I now have a bad habit of reading the Bible while thinking, Oh this will preach real good. This verse will go perfect for that sermon on relationships. I got to exegete the archaeology on this bad boy. I can forget to read it devotionally as God’s loving truth written to me, the very words of God that should wreck me inside-out. Reading it through a scholarly filter can lose the majesty and mission of the Word.
5) Beware the Cloning Complex. – Seminaries aim to channel our core personalities into the pulpit: God has given each one of us a unique skillset, and no professor should beat that out of us. But the whole seminary structure can easily churn out conservative clones with the same Ten-Step Process of How To Make A Megachurch. It can beat us into the same political views, speech patterns, and church methodologies, though we forget that we don’t need to be like every pastor to be a pastor.

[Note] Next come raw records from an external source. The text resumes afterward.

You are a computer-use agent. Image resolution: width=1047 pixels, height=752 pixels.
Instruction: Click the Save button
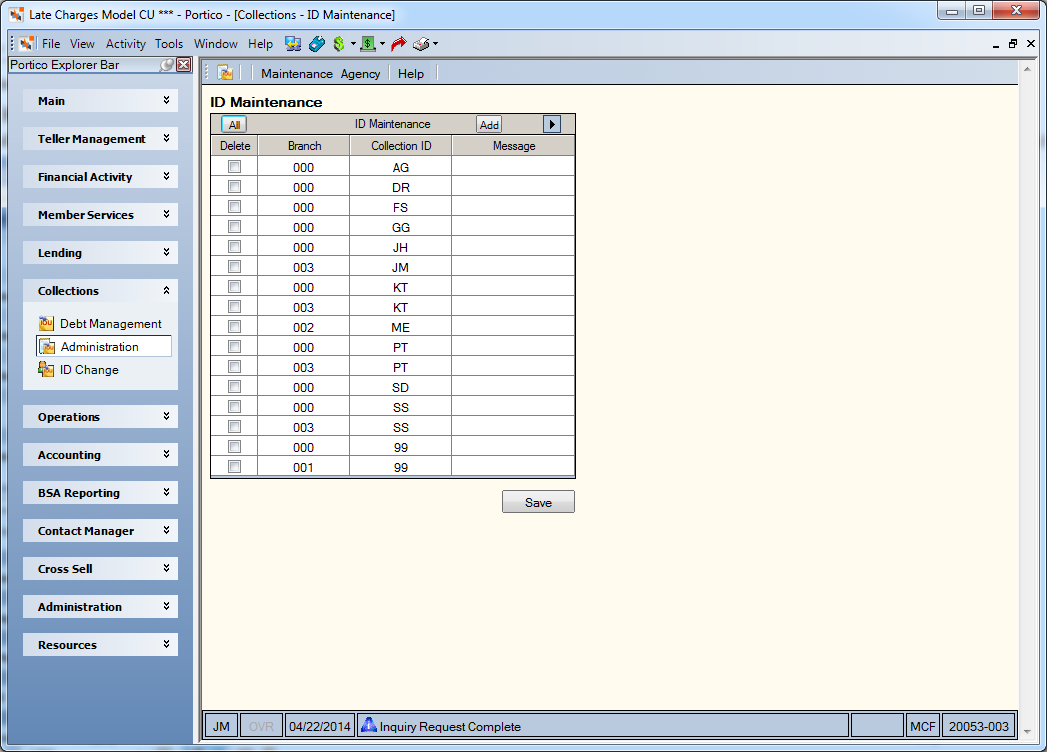538,502
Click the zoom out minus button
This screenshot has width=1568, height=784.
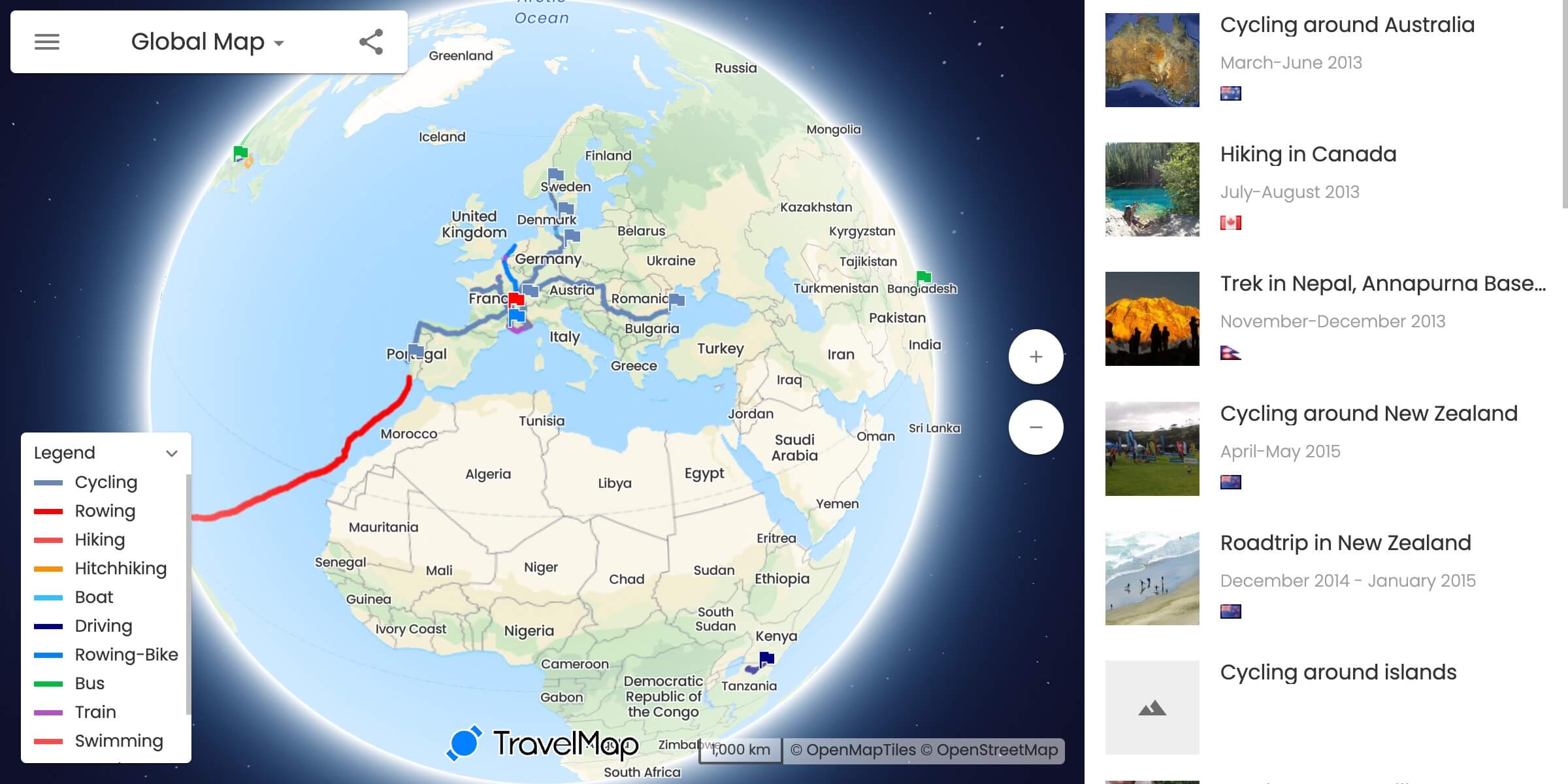(1035, 427)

I remember listening to two chapel messages from two seminarians who were chosen for Student Preaching Week. They were both incredibly good, but I couldn’t tell the difference between them. They had the exact same speaking style and sermon format: dramatic pauses, rolling fast pace, dynamic boom at key words, three-point outline, an illustration for each point, a propensity for one-liners, and almost identical applications. They both had Southern accents, as if they were parodying a Bible belt preacher (though those accents were probably real). Later I listened to a sermon by the president of the seminary, Dr. Danny Akin, and I discovered the two students had emulated him to perfection.
6) Protect your soul. – Satan loves the rookies. Watch your wallet, pray hard, speak deliberately, read the Bible, and stay away from places you shouldn’t be, particularly with lots of women.

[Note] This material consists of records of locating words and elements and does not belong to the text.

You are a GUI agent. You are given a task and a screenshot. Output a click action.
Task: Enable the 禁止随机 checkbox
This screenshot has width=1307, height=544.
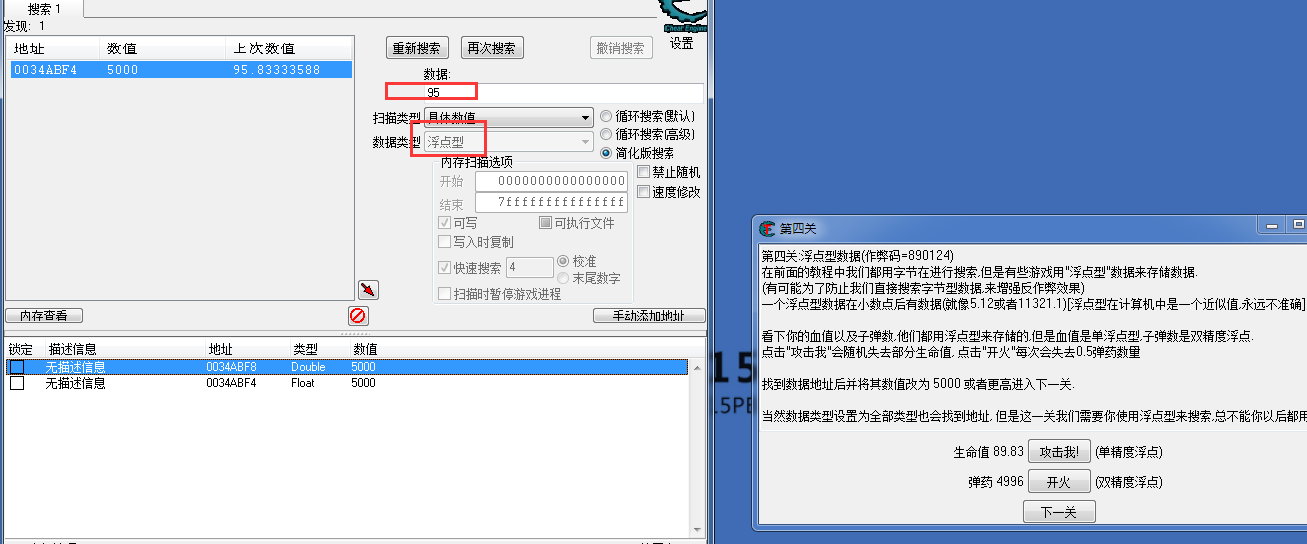click(644, 172)
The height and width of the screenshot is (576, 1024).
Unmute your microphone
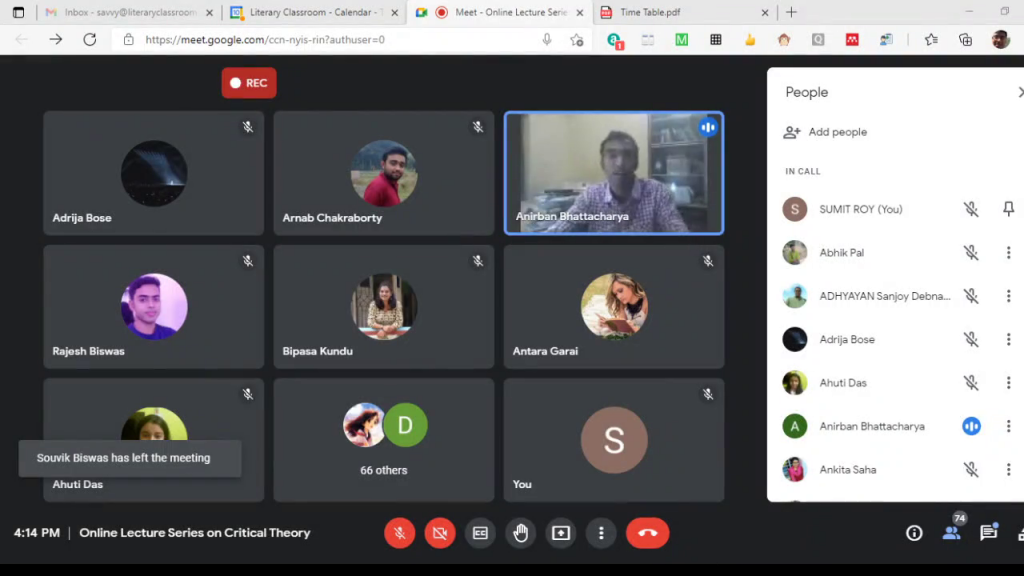pos(399,533)
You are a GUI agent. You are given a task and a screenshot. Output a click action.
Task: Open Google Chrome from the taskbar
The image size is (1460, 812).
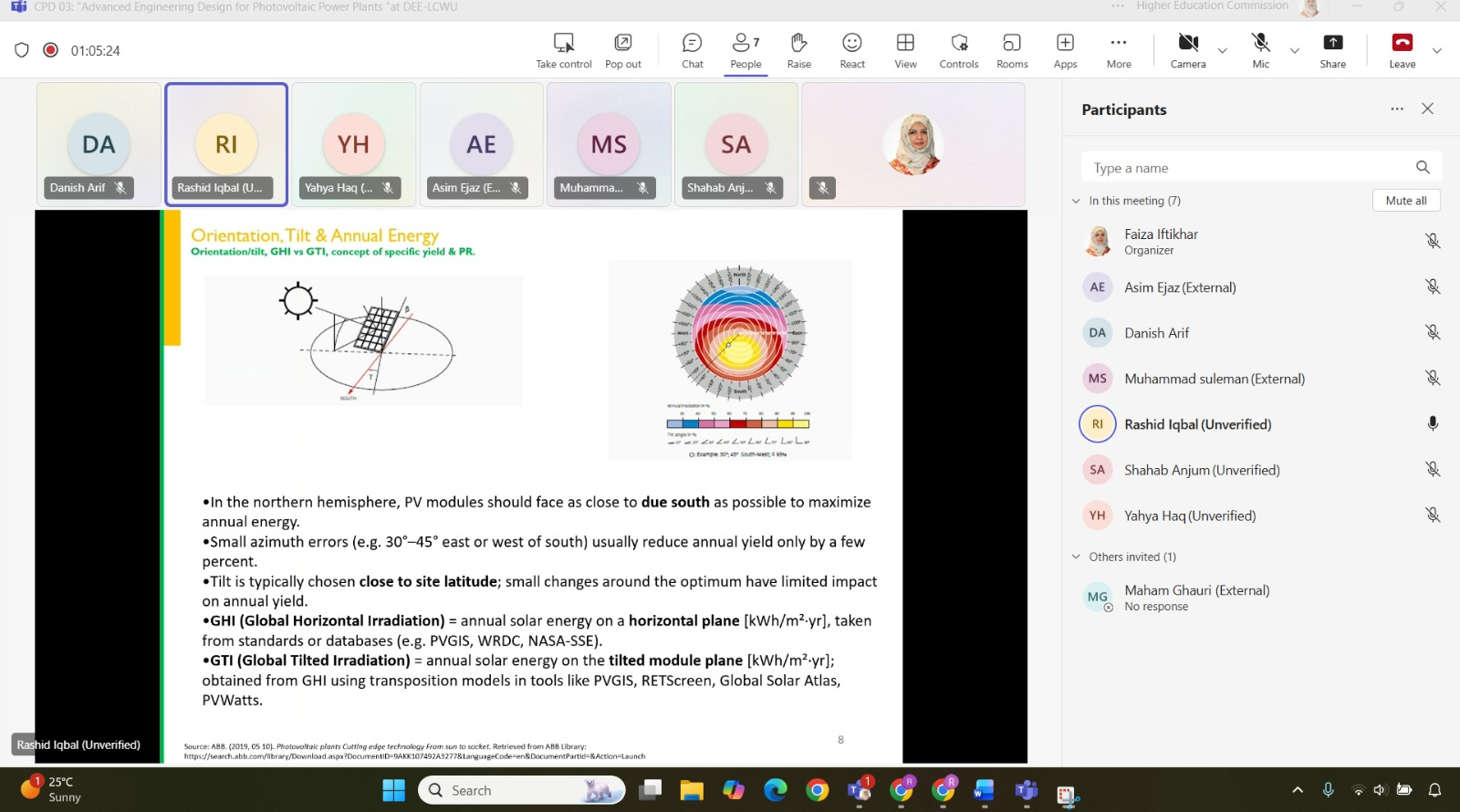(x=817, y=790)
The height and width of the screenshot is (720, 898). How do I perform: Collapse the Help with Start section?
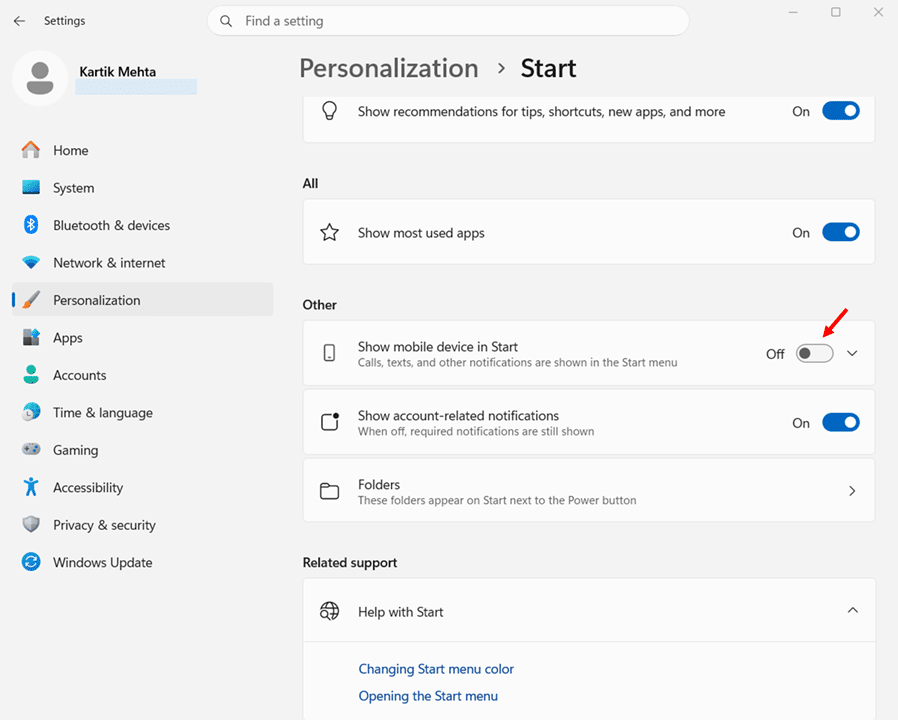coord(852,611)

7) Keep it real. – A veteran pastor recommended me a book. I mentioned the seminary I attended didn’t like that author very much. Then the pastor asked: What else did seminary kill in you? In other words, “So what?” I could read the book just to read it. Take in the good, filter the bad. Maybe like, you know, decide and discern for myself.
The underlying lesson in his sharp rebuke was that seminary can throw you into a safety bubble. It can make you feel ashamed to do certain things and forced to do other things. It can turn a people-loving person into a self-righteous snob. It’s not quite the seminary’s fault, but the seminary can’t give you the two things you need: experience and heart. Experience comes when you get out of the bubble into a drowning sinner’s world, and heart gives you the strength to get there. Not any heart, but God’s heart.

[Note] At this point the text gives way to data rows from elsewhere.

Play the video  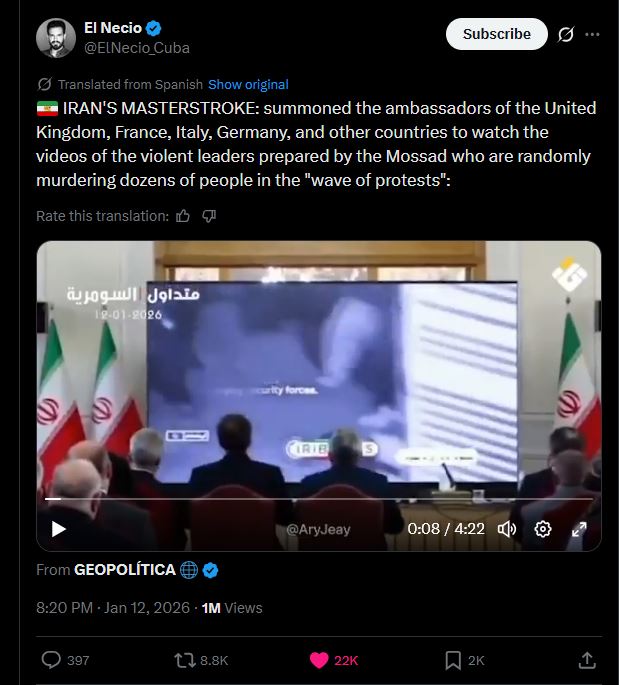[59, 529]
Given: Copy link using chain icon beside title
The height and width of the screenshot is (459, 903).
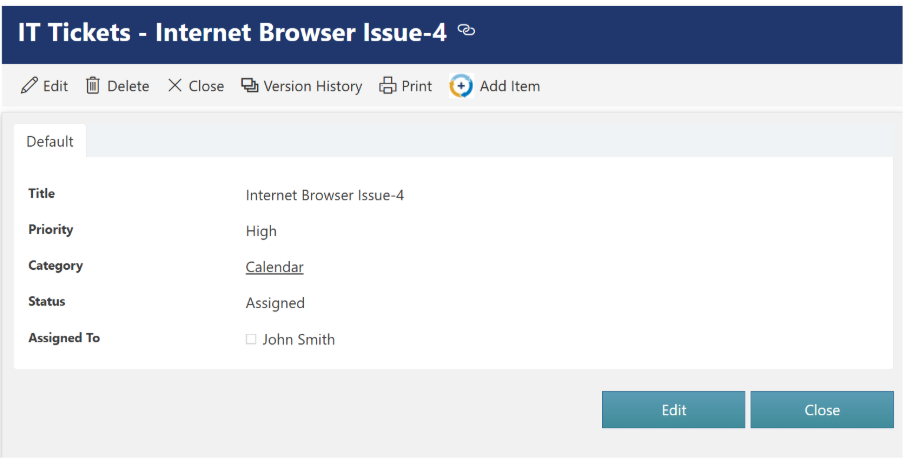Looking at the screenshot, I should pos(466,30).
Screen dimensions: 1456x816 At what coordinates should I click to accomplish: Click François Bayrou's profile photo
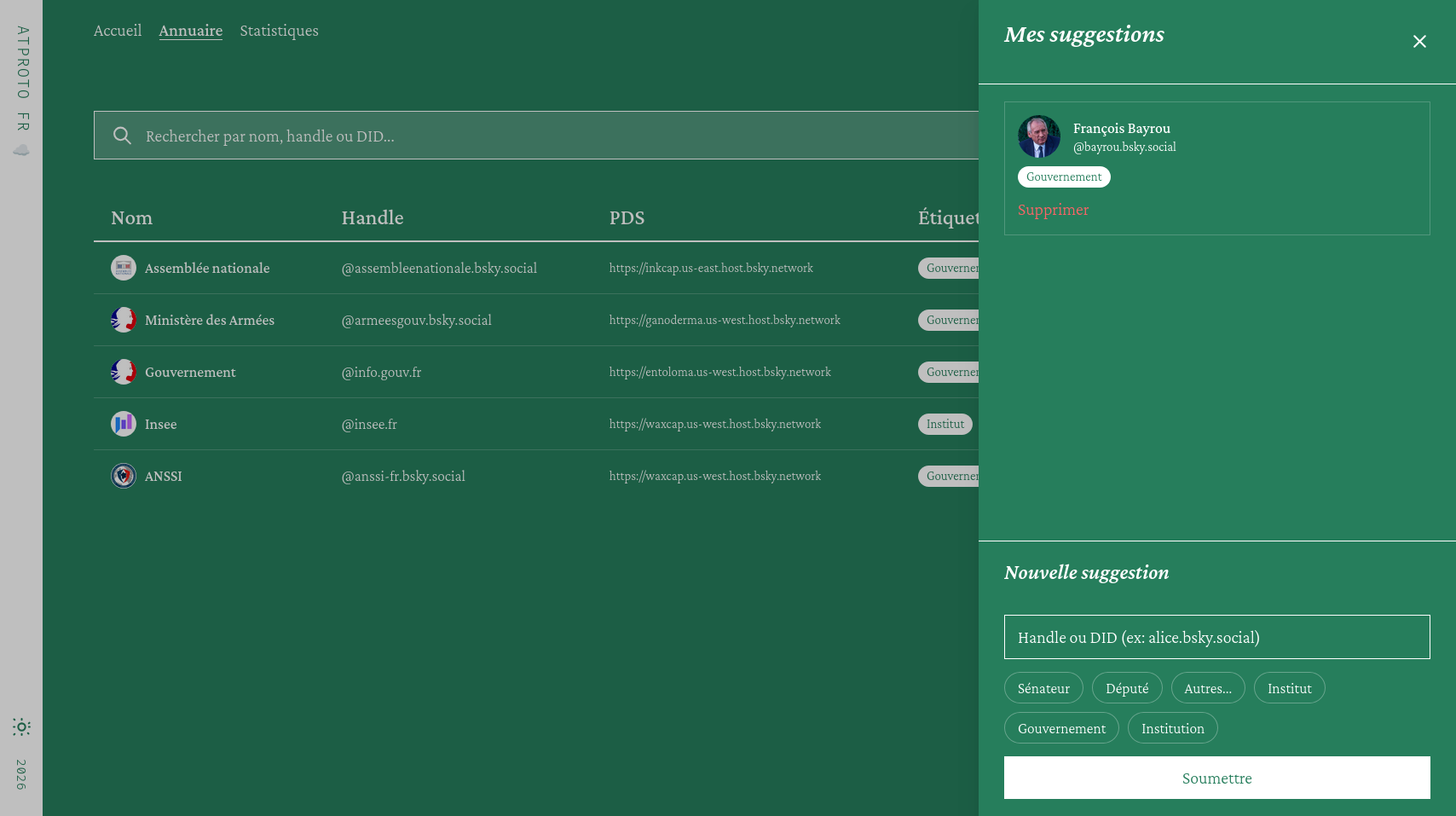[1038, 136]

We pastors could remain safe in our isolated study space with Bible in hand and coffee in the other, but ministry is unlike any other profession in that people are the point and God is the boss. I’m grateful for what seminary has taught me, but I know it can’t teach me how to do ministry until I just do ministry. When the fifteen year old kid with suicidal thoughts calls you in the middle of the night ready to give up, the anticausative morphology of Greek won’t help you. All the nights spent on researching clever sermon illustrations won’t cut it. Five Points of Calvinism? Out the window. This kid needs God. The kid needs you.
If you want to go to seminary, never forget that kid.
8) Never give up. – You’ll want to, and many do. The seminary drop-out rates are depressing. Don’t do it. Don’t quit. It gets hard: keep going. If you think seminary is hard, wait until your first ministry. Don’t give up.